Five Finger Death Punch kamen durch die kurzfristige Absage von Metallica überraschend zu einem Headliner Slot und zu verlängerter Spielzeit. Ich mag die Band ja seit jeher und mich beeindruckt ihre Urgewalt wie sie ihre Songs ins Publikum zu schmettern vermögen. Allen voran Sänger Ivan Moody, der es wirklich versteht die Gang anzuführen und das Publikum auf seine Seite zu ziehen. Wer die Geschichte von 5FDP ein wenig kennt, weiss, dass es in dieser Band nur 110% Leistung gibt und es dadurch in Verbindung mit anderen Substanzen nicht immer für alle gleich einfach war auf diesem hohen Niveau zu performen. So war das Konzert energiegeladen und trotzdem mit einem faden Beigeschmack. Den von der angekündigten verlängerten Spielzeit hat die Band schlicht keinen Gebrauch gemacht und das Set nach knapp 70 Minuten frühzeitig beendet und als Abgang ihre Coverversion von House Of The Rising Sun vom Band laufen lassen.

Am Schluss gibt es auch ein paar Randnotizen, die sich die Organisatoren noch zu Herzen nehmen sollten. Bei einem Rockfestival gibt es eigentlich genau zwei Punkte, die beachtet werden müssen. Zum einen ist es die Bandauswahl, die eigentlich stimmig war, es wurde mit diesen unterschiedlichen Bands ein breites Spektrum der Rockmusik abgedeckt. Engstirnige Rockliebhaber dürften zwar maximal eine Band favorisiert haben, bewegten sich dann aber auch vor die Bühne.
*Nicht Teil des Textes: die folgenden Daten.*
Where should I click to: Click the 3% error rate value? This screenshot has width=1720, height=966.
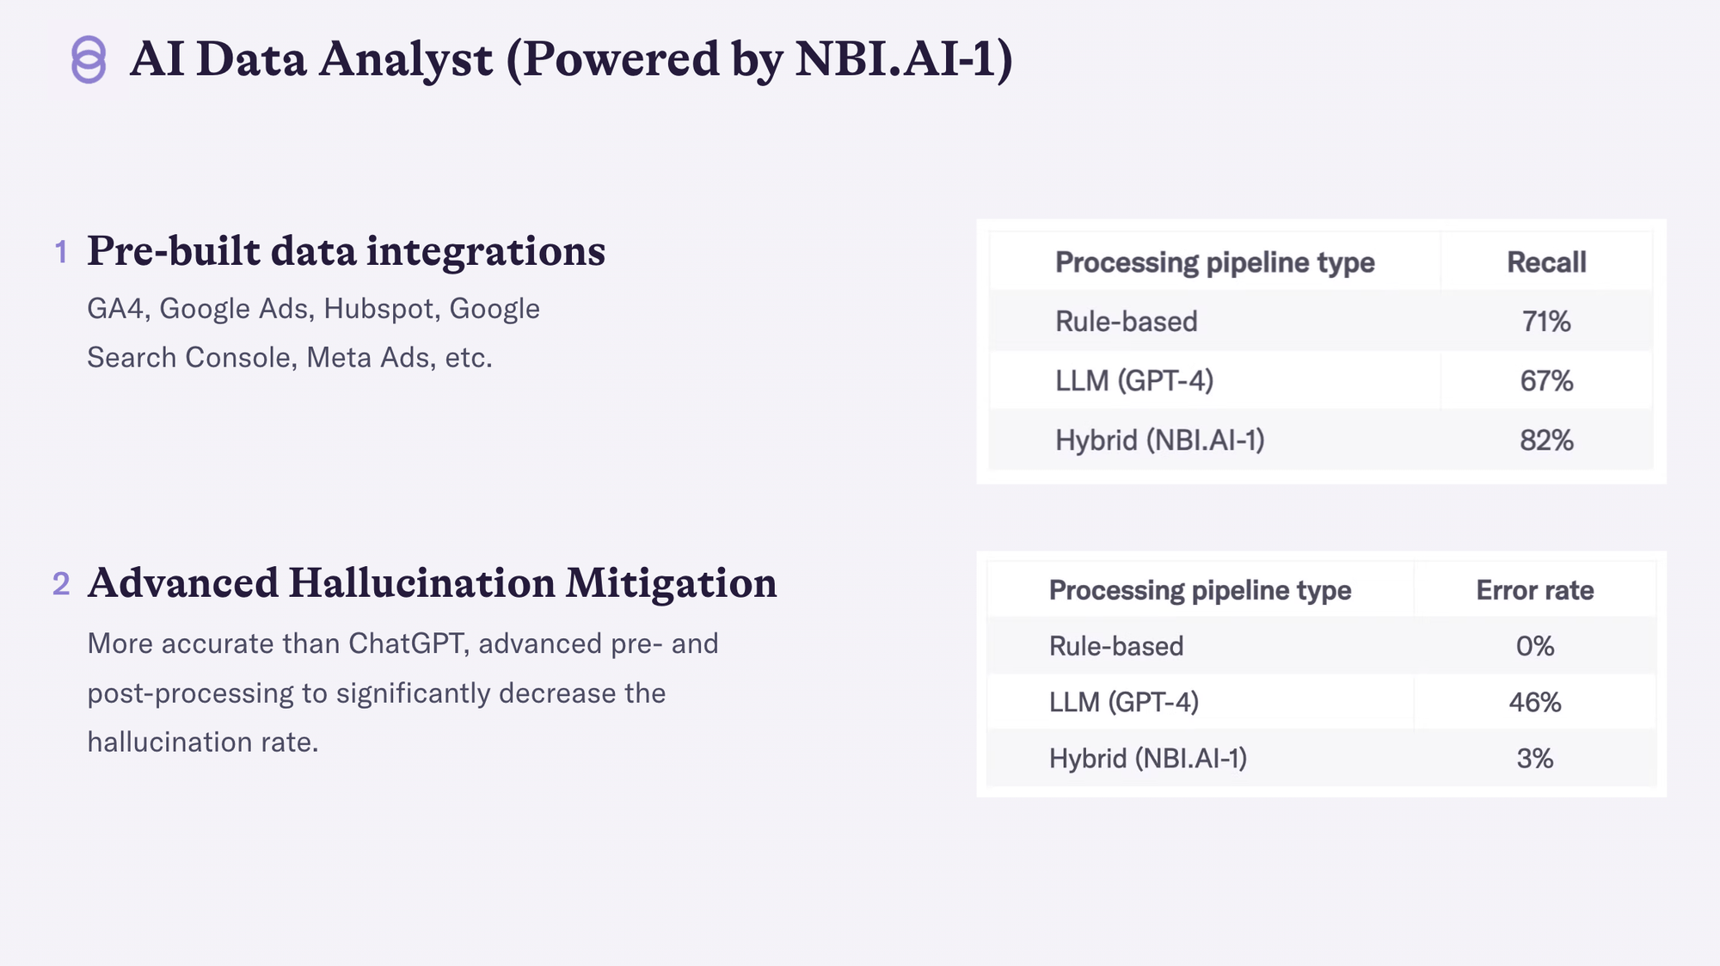(1535, 759)
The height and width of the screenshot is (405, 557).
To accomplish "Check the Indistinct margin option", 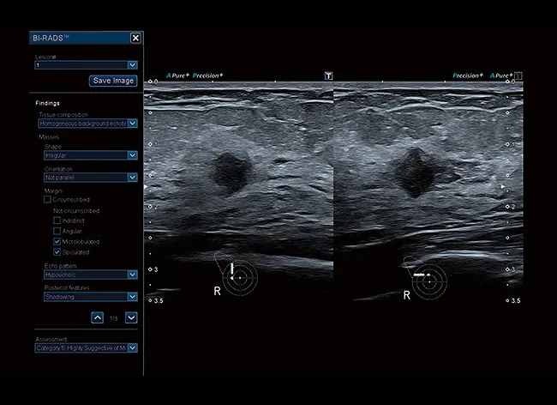I will tap(57, 221).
Dass 11’000 Tickets zurückgegeben wurden, zeigt dies ebenfalls. Metallica war das Zugpferd und bediente als einzige Band das Thrash Metal Publikum. Der zweite Punkt der erfüllt werden muss, ist der Getränkenachschub des Hopfentees. Und dies hat definitiv noch Ausbaupotential, mag sein, dass beim Open Air Frauenfeld nicht so viel Bier konsumiert wird wie bei einem Rockfestival, aber dass teilweise 45-60 Minuten Anstehzeiten entstanden geht gar nicht. Nicht vorzustellen, wenn dann die 11’000 Gäste auch noch auf Platz gewesen wären. Gut fand ich, dass die Medienleute ihren separaten Eingang hatten und so auch relativ schnell auf Platz waren. Nur sollte dann auch auf Platz organisiert sein, wo sich diese hinbewegen sollten. Deshalb mein Dank auch an den Kollegen Ralf Wyssenbach, der beim OITG im Auftrag von Just Pictures unterwegs war. Er hatte das Pech als erster vor Ort gewesen zu sein und fand dann selbst heraus, wo sich die Presseleute hinbewegen durften. Vielen Dank auch an Ralf, dass er den nicht vorhandenen Strom organisierte, den Medienleute nun mal einfach brauchen, um schnell die ersten Bilder hochzuladen. Auch wäre es schön, wenn ein Sicherheitsperson abgestellt würde, die das Equipment bewacht, wenn sich alle Fotografen im Fotograben befinden. Es gibt also noch in den Details nachzubessern, ansonsten würde ich es begrüssen, dass das Out In The Green eine Fortsetzung finden würde.